Forte de cet accord, la Commission propose d’appliquer un système similaire pour les grandes entreprises émettrices de CO2. La directive relative au « système européen d’échange de droits d’émission » est ainsi votée en 2003. Ce système couvre quelque 10 000 installations dans les 25 États membres, dans les secteurs de production d’électricité ainsi que la plupart des secteurs fortement consommateurs d’énergie : sidérurgies, cimenteries, secteur verrier, etc. représentant près de 50 % des émissions de CO2 en Europe.

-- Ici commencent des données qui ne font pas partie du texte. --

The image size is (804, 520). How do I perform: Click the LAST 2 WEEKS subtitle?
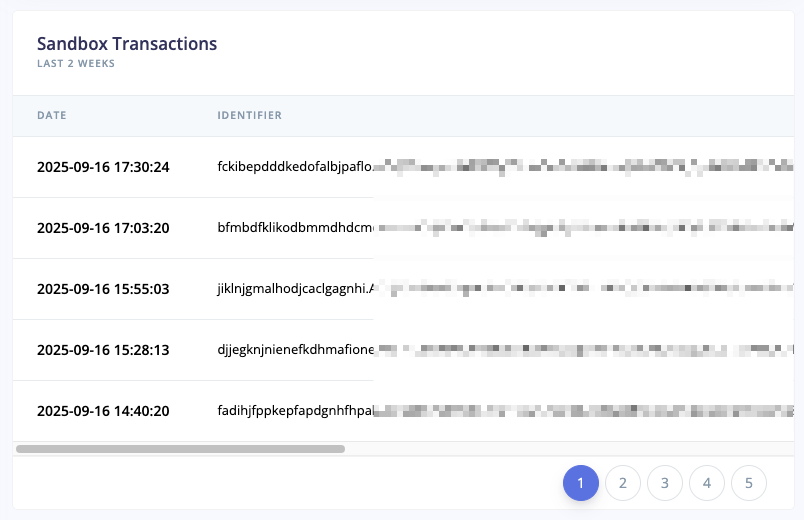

Chacune de ces entreprises se voit imposer annuellement un plafond d’émissions à ne pas dépasser, sous la forme de quotas représentant 1 tonne de CO2. Ce plafond est fixé en fonction des émissions historiques de l’entreprise, de sa croissance attendue pour l’année en question et des efforts raisonnables à réaliser en matière d’efficacité énergétique du processus de production. Chaque année, l’entreprise est tenue de remettre aux pouvoirs publics le nombre de quotas qu’elle a reçus, sous peine d’amende (100 euros). Pour y parvenir, elle peut soit réaliser des efforts en interne, soit acheter des quotas auprès d’entreprises qui seraient excédentaires. La Commission semble avoir trouvé l’outil idéal, donnant un prix aux émissions de CO2 tout en étant flexible.
Le premier plan d’allocation couvrant la période 2005-2007 a permis de constituer une banque de données comprenant l’ensemble des émissions vérifiées des 10 000 entreprises en question. Par contre, la Commision a constaté une surallocation généralisée de quotas, car les États membres voulaient tous protéger les entreprises qui sont établies sur leur territoire. Conséquence directe : le prix de la tonne de CO2 a chuté de 20 à moins de 1 eur, décrédibilisant le système. C’est pourquoi la Commission redresse la barre en deux temps : (i) pour la période 2008-2012, elle a été plus sévère dans l’attribution des quotas ; le prix de 2008 tourne ainsi autour de 25 eur la tonne de CO2 ; (ii) pour la période après 2012, elle prend la main et attribue elle-même les quotas, sans passer par les États. L’objectif proposé pour les industries est une diminution de 21 % de leurs émissions d’ici 2020.

Enjeux

Le système de plafond et d’allocation de quota de CO2 (cap and trade) est une belle machine sur papier, mais son application est particulièrement complexe. La taxe CO2 a l’avantage d’être uniforme sur tout le territoire européen, d’être plus facile à mettre en œuvre et de générer des recettes qui peuvent être utilement affectées, notamment au soutien de l’efficacité énergétique et des énergies renouvelables. La mise aux enchères des quotas de CO2, prévue par la Commission à partir de 2012, permettra sans doute de se rapprocher de la taxe CO2. Faute d’un accord international sur le climat avec des engagements chiffrés des États-Unis et des pays émergents, il semble indispensable d’instaurer une taxe d’ajustement aux frontières afin d’éviter l’importation de produits à haut contenu en carbone.
Il est en tout cas illusoire de croire que le marché du carbone va régler à lui seul le problème de nos émissions trop importantes. Une véritable révolution culturelle doit être menée, dans laquelle les organisations sociales ont un rôle essentiel à jouer notamment par l’éducation permanente. Les pouvoirs publics doivent aussi reprendre l’initiative, en mobilisant l’ensemble des instruments relevant de sa compétence : réglementation, subventions, R&D, etc.

1 Groupe intergouvernemental d’experts sur l’évolution du climat.
2 Les émissions de CO2 représentent plus de 80 % des émissions de gaz à effet de serre.